Segment Open

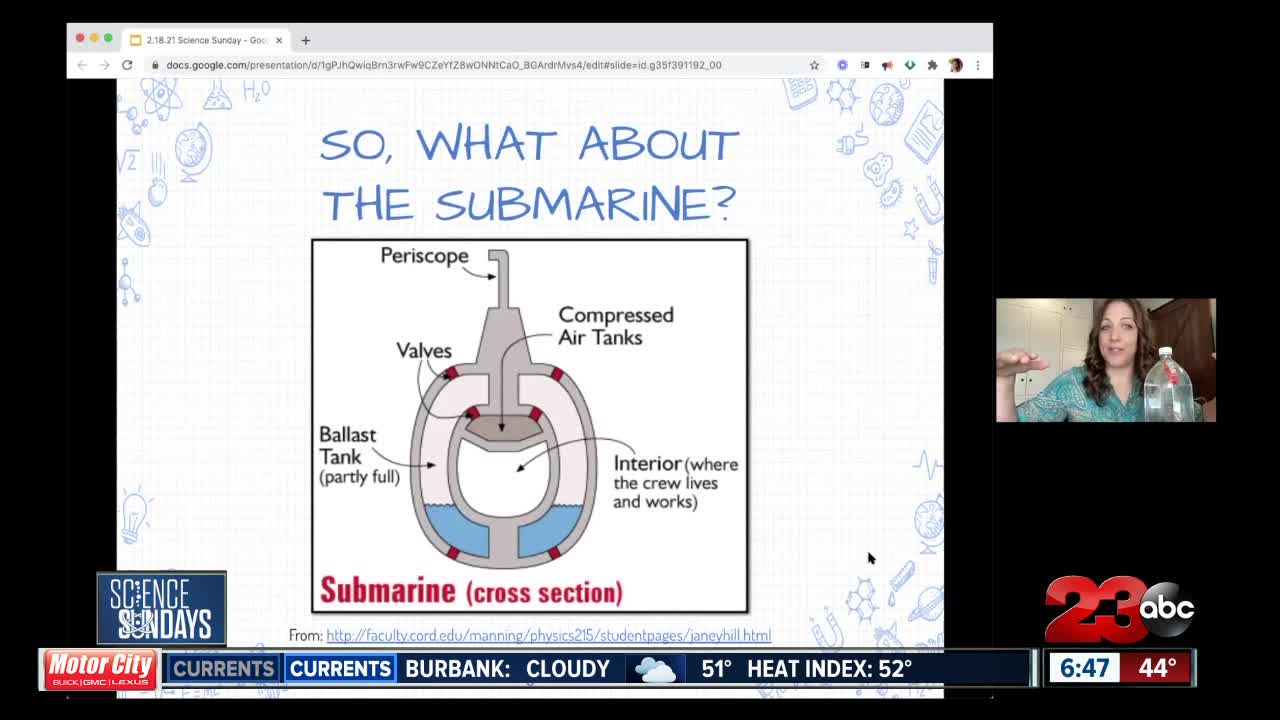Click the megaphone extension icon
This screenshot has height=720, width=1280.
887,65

Segment Closed
Segment Open

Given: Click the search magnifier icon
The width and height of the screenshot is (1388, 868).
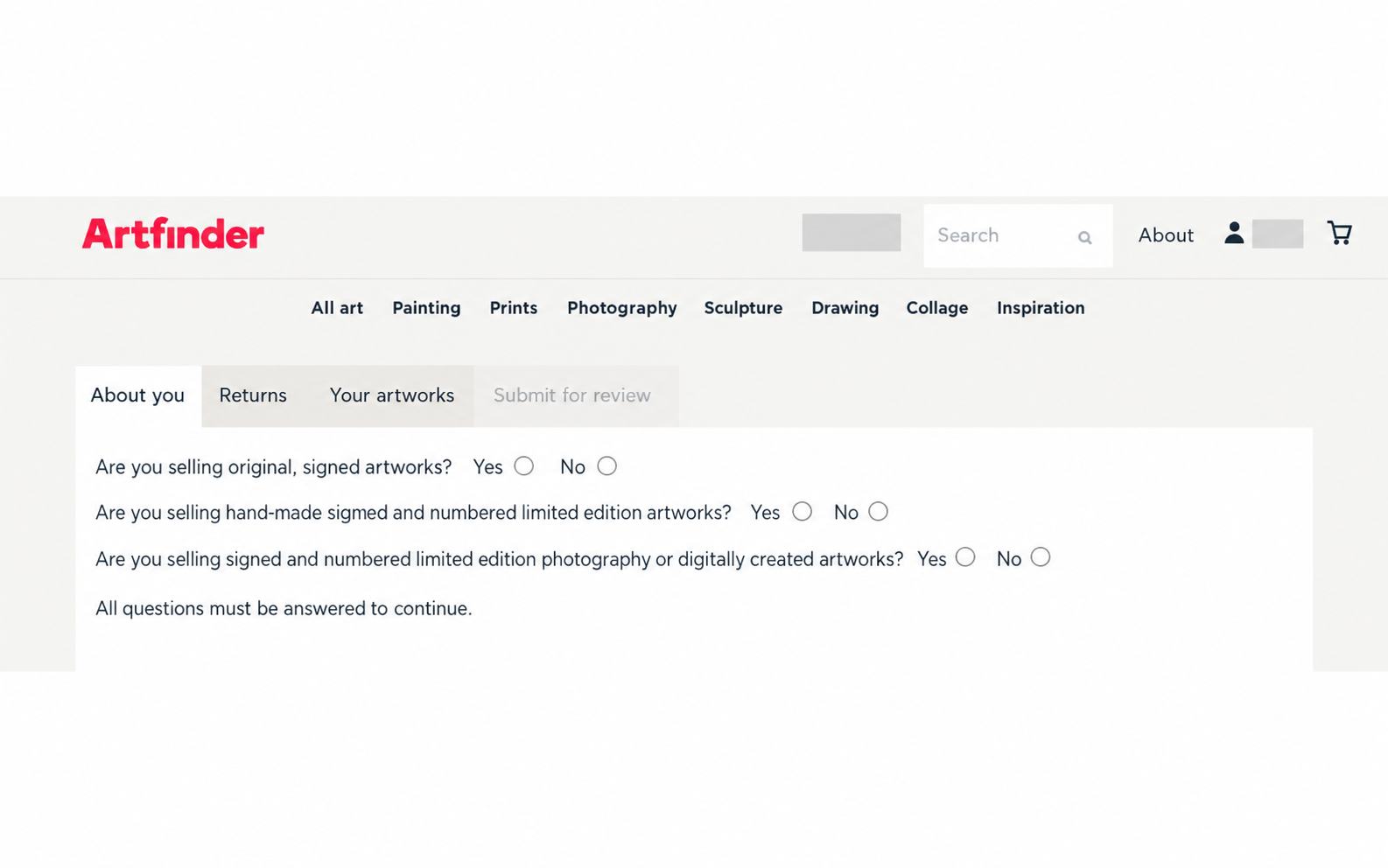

Segment Closed
Segment Open

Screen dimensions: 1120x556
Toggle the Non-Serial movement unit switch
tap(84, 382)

Segment Closed

§ **TASK DIRECTIONS**
Give back, exactly as written, the stretch from the line with "Given: Click the search magnifier icon" through the line with "The width and", and no other lines from the records above.

§ **RESPONSE**
Given: Click the search magnifier icon
The width and height of the screenshot is (1388, 868).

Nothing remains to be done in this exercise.